To do - Copy out the Edgartown News blog post that follows word for word, before the records.

Welcome. Edgartown News was born from the simple fact that I have ink and Dektol in my veins and I need to write and photograph more than I need air or food, and from my love for this little town where I grew up and raised my family, the town I have left a few times but can't quite shake for good. Here you will find wanderings and musings, photographs and commentary; the people, places, and happenings - past and present - of a small island town: my home town.

Monday, September 6, 2010

Vineyard Classic

Hundreds of swallows danced above the dunes at South Beach on Sunday.
Sunday was a classic Vineyard September day, a one-hundred-dollar day if there ever was one - crystal clear, not too hot, not too cold, with a brisk, refreshing wind; remnants of Earl, the hurricane that wasn't.

I had a hankering to see what was going on out at South Beach, wave-wise, so I took a drive out the right fork.

Stored rows -

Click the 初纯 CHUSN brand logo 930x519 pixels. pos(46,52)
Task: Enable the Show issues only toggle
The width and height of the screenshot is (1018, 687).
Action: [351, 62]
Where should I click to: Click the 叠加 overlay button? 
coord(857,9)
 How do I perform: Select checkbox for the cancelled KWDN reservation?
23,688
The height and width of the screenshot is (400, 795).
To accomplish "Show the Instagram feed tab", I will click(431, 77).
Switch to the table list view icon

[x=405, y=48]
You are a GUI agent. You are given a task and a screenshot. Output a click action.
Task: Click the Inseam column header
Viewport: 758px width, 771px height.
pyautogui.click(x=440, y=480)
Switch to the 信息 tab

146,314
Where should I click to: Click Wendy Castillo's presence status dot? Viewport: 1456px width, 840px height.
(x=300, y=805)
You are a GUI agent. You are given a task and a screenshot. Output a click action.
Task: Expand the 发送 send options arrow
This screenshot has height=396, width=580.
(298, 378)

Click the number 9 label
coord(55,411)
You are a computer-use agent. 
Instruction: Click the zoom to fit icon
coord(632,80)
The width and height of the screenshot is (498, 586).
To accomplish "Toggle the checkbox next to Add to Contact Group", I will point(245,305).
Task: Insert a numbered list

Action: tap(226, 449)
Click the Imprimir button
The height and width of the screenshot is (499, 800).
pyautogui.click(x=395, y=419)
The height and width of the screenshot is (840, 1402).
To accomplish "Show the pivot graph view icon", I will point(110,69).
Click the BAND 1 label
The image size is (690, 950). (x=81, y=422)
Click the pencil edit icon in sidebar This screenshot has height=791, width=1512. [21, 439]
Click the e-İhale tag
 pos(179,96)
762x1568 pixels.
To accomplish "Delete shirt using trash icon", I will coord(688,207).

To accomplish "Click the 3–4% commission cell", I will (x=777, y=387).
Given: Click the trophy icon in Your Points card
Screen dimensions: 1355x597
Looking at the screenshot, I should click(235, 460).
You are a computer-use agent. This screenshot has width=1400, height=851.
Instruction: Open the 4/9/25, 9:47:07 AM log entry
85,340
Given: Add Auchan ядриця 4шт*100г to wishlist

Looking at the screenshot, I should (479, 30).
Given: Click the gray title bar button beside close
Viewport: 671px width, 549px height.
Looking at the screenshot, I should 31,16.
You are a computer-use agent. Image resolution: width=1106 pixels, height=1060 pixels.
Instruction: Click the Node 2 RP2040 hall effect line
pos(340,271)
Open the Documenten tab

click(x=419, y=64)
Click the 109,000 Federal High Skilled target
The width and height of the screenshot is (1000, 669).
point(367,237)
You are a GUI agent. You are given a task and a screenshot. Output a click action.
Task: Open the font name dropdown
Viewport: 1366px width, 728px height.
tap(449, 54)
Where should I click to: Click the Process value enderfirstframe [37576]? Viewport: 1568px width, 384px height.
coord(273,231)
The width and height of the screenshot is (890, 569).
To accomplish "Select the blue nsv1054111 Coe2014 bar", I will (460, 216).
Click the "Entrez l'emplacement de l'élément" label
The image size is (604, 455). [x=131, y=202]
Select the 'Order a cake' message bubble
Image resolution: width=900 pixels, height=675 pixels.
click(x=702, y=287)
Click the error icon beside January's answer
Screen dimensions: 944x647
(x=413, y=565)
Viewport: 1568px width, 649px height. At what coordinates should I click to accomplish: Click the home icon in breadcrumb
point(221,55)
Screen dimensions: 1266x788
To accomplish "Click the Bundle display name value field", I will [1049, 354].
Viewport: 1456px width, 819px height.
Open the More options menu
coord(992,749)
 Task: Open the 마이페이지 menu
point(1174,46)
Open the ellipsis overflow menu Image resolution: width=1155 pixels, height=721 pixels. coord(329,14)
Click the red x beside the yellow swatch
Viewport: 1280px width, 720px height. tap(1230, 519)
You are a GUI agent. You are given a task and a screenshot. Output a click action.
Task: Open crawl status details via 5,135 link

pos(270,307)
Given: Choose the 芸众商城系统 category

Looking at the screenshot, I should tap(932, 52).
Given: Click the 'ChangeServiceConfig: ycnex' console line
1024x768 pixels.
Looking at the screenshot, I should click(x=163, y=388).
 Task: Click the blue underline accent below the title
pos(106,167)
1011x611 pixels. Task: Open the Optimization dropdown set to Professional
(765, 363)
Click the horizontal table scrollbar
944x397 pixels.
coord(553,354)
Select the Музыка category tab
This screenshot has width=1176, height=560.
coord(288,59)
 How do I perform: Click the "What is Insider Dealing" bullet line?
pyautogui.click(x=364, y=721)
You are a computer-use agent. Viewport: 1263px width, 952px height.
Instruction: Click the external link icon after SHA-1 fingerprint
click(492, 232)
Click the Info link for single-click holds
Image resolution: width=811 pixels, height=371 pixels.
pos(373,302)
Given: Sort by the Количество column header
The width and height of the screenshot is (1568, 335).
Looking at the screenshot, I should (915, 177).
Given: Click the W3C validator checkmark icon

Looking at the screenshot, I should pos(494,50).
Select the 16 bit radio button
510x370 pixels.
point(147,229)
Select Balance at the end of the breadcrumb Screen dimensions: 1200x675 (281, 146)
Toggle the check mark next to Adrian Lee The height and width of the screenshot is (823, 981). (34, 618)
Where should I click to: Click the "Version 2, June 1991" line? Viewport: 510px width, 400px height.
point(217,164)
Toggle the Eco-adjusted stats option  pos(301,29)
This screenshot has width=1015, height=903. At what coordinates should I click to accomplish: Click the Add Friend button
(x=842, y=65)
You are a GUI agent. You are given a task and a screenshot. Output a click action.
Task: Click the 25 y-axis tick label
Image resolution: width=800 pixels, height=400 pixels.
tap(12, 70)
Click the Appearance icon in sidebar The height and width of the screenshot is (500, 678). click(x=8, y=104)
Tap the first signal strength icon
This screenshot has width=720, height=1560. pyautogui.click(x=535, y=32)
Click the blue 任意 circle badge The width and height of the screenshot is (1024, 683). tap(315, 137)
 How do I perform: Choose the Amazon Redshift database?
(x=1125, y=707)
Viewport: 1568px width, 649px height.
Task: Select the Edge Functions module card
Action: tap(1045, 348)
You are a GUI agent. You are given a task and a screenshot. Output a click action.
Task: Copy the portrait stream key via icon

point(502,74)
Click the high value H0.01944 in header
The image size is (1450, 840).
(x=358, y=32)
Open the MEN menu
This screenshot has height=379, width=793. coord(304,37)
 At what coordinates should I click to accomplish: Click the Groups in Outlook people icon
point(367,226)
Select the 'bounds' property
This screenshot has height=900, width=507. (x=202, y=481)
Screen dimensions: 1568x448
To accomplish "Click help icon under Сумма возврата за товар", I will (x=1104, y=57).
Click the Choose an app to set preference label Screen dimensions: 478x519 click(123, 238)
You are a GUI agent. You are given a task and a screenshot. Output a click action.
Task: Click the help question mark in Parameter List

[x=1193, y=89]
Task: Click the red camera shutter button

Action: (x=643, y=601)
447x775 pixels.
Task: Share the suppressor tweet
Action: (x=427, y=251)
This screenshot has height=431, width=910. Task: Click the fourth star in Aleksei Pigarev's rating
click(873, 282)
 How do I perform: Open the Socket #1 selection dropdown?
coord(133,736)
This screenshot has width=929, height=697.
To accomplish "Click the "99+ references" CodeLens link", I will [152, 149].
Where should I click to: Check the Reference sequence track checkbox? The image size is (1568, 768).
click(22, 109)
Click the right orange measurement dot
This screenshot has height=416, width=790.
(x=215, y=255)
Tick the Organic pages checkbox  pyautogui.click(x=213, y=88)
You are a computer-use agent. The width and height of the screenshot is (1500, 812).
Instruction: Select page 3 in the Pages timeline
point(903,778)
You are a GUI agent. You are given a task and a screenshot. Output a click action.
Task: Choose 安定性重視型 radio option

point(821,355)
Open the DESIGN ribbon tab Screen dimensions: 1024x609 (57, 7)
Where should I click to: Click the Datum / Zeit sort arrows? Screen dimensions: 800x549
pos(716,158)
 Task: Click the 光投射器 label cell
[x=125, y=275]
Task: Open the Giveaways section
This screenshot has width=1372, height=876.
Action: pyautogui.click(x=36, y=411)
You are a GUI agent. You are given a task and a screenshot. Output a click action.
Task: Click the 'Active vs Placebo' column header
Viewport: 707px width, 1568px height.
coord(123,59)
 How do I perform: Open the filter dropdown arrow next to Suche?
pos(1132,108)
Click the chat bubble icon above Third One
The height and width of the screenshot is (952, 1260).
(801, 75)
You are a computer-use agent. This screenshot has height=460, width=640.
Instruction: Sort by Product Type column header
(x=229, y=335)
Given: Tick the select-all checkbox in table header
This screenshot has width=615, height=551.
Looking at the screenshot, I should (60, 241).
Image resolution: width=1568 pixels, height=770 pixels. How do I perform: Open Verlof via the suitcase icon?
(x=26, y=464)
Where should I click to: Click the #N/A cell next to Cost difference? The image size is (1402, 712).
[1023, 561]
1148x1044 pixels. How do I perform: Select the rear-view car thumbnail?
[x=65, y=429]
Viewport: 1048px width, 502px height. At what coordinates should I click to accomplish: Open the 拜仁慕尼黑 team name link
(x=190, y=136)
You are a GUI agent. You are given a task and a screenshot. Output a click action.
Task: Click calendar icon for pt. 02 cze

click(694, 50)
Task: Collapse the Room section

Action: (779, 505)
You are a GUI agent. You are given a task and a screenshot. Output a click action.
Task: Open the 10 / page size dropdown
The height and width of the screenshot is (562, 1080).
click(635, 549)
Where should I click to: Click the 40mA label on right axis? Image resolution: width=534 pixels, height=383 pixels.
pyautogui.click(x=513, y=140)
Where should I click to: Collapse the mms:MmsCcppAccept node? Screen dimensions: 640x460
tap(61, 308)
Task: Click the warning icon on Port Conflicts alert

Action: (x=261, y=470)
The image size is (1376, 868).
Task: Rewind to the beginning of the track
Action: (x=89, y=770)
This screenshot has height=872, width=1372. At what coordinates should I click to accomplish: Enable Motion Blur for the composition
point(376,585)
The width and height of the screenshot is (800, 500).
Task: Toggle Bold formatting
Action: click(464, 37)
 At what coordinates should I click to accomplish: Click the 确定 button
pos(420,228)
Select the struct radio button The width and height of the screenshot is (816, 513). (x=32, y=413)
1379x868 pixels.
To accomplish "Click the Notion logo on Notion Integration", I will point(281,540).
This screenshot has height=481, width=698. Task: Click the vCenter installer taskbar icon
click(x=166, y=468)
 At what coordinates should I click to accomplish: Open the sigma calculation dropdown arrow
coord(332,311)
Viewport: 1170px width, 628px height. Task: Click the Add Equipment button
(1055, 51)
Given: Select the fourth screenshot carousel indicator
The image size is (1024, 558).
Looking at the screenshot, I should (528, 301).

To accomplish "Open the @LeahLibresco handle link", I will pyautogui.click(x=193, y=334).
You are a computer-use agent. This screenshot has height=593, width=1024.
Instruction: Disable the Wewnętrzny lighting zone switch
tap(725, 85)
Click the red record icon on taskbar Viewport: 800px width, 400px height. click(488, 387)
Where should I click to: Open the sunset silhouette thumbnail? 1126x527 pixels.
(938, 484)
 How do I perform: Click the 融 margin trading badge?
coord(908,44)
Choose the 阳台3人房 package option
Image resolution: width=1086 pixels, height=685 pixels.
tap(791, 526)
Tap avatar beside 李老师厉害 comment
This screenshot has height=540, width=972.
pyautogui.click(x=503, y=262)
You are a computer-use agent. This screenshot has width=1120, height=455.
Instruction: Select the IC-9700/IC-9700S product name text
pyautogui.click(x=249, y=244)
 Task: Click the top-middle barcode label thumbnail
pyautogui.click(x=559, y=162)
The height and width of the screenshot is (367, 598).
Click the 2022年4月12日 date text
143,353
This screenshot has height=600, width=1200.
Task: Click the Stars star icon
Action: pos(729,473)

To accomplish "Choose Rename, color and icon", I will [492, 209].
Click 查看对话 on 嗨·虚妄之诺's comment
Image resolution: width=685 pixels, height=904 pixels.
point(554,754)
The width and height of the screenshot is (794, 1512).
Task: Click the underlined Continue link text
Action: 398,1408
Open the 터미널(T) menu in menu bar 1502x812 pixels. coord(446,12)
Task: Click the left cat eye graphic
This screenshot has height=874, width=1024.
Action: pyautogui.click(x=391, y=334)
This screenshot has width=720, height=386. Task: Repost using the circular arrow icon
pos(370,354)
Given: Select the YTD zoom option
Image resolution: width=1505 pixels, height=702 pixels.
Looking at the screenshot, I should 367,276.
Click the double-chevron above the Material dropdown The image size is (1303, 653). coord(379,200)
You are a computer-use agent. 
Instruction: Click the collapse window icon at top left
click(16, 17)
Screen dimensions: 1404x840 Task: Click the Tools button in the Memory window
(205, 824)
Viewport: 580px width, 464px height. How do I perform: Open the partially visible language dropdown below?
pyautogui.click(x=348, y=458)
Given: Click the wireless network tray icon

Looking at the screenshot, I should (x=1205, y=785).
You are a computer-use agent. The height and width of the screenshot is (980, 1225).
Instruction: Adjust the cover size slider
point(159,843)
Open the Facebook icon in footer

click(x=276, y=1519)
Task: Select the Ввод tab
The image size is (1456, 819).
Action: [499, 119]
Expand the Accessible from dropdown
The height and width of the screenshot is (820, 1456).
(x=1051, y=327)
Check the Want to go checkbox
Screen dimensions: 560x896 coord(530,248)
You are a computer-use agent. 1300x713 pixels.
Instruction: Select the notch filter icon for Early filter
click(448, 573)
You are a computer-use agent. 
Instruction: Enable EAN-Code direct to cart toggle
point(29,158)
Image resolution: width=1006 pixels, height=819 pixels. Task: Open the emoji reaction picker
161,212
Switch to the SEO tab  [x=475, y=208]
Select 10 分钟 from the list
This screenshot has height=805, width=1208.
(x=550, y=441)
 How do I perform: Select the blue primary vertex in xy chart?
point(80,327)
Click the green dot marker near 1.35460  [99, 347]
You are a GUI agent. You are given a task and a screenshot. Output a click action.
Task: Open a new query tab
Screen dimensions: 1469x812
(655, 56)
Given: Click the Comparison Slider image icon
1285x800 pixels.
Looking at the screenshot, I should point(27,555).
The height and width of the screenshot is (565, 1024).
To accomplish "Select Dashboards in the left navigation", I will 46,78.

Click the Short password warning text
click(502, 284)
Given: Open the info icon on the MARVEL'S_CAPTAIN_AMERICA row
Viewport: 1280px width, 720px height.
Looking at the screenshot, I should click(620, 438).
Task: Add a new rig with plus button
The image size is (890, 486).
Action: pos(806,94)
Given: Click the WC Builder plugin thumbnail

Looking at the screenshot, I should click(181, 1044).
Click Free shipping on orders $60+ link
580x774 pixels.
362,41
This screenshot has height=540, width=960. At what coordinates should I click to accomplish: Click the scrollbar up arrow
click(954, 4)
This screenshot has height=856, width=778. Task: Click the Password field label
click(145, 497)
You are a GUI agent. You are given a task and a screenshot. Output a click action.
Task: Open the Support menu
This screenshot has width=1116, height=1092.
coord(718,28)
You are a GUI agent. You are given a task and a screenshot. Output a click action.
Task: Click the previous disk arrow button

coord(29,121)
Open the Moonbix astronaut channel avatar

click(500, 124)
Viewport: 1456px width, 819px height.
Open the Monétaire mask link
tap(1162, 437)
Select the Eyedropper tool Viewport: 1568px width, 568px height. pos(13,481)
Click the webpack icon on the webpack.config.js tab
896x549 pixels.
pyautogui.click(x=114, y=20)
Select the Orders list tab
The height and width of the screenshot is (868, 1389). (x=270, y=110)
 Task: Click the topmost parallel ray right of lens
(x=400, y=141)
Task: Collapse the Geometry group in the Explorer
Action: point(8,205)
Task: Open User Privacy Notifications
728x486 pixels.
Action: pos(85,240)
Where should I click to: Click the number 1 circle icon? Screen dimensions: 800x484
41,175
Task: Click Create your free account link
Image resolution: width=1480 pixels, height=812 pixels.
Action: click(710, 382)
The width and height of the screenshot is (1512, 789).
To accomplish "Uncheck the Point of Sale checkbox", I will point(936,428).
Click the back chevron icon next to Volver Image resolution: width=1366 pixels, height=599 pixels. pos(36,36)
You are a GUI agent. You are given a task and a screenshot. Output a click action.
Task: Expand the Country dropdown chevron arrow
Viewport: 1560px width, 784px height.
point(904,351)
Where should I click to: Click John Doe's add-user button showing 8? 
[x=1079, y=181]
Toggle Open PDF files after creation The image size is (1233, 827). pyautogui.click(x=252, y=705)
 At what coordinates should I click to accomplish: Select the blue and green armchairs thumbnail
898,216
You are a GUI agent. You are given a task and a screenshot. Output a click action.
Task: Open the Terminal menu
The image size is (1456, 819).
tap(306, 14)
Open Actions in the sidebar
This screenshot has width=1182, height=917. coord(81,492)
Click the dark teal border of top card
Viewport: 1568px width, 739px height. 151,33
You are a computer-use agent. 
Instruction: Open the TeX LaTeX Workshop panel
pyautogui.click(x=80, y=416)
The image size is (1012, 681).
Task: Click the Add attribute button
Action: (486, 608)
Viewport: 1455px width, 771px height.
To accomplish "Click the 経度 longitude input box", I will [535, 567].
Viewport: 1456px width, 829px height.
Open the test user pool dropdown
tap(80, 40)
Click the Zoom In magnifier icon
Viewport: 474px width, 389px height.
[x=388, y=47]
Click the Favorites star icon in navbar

Exercise response -
Welcome. Edgartown News was born from the simple fact that I have ink and Dektol in my veins and I need to write and photograph more than I need air or food, and from my love for this little town where I grew up and raised my family, the town I have left a few times but can't quite shake for good. Here you will find wanderings and musings, photographs and commentary; the people, places, and happenings - past and present - of a small island town: my home town.

Monday, September 6, 2010

Vineyard Classic

Hundreds of swallows danced above the dunes at South Beach on Sunday.
Sunday was a classic Vineyard September day, a one-hundred-dollar day if there ever was one - crystal clear, not too hot, not too cold, with a brisk, refreshing wind; remnants of Earl, the hurricane that wasn't.

I had a hankering to see what was going on out at South Beach, wave-wise, so I took a drive out the right fork.